::: The input

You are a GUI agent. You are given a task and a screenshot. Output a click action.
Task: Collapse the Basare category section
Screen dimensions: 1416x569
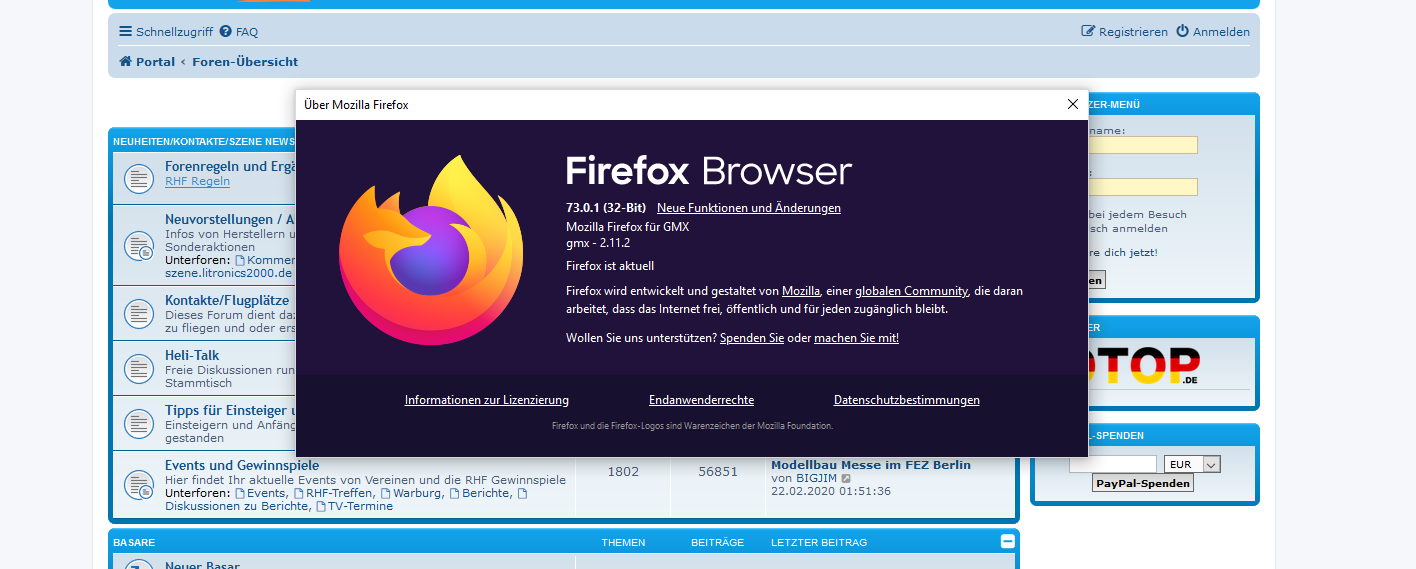pyautogui.click(x=1007, y=541)
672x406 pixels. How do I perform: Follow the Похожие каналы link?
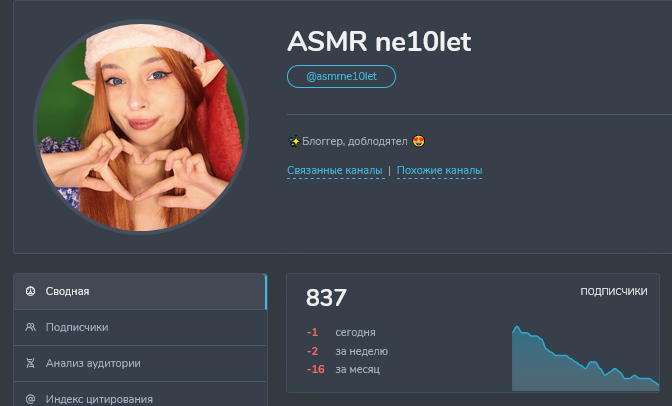tap(439, 171)
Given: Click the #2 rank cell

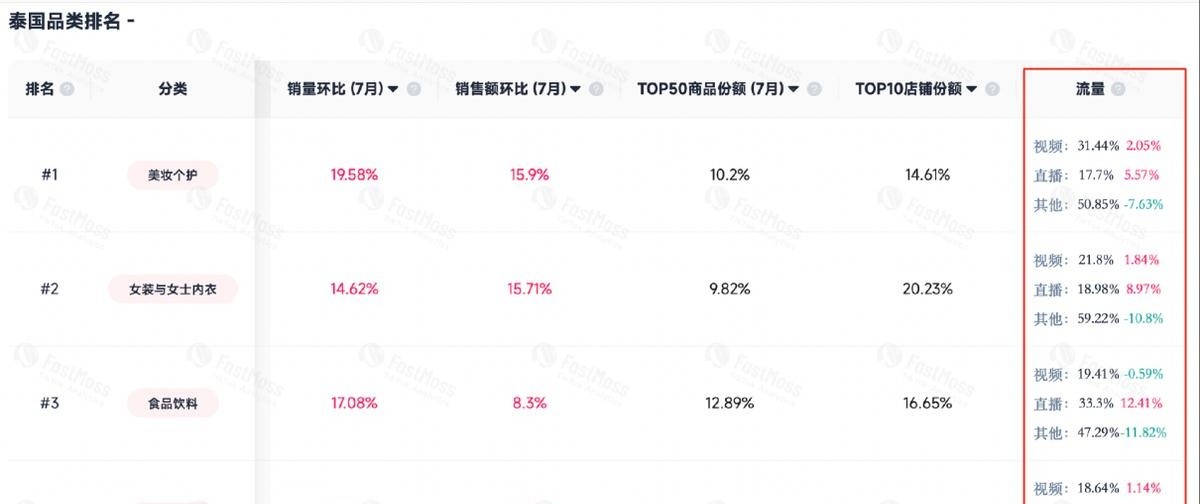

::::::

* _Task item_
Please restate the entries word for word, with all pictures left out.

* _Output of the exercise_
You are a GUI agent. You are given a task and a screenshot. Output a click action.
Task: Collapse the Basare category section
Screen dimensions: 1416x569
pyautogui.click(x=1007, y=541)
672x406 pixels. How do I perform: Follow the Похожие каналы link?
tap(439, 171)
Given: Click the #2 rank cell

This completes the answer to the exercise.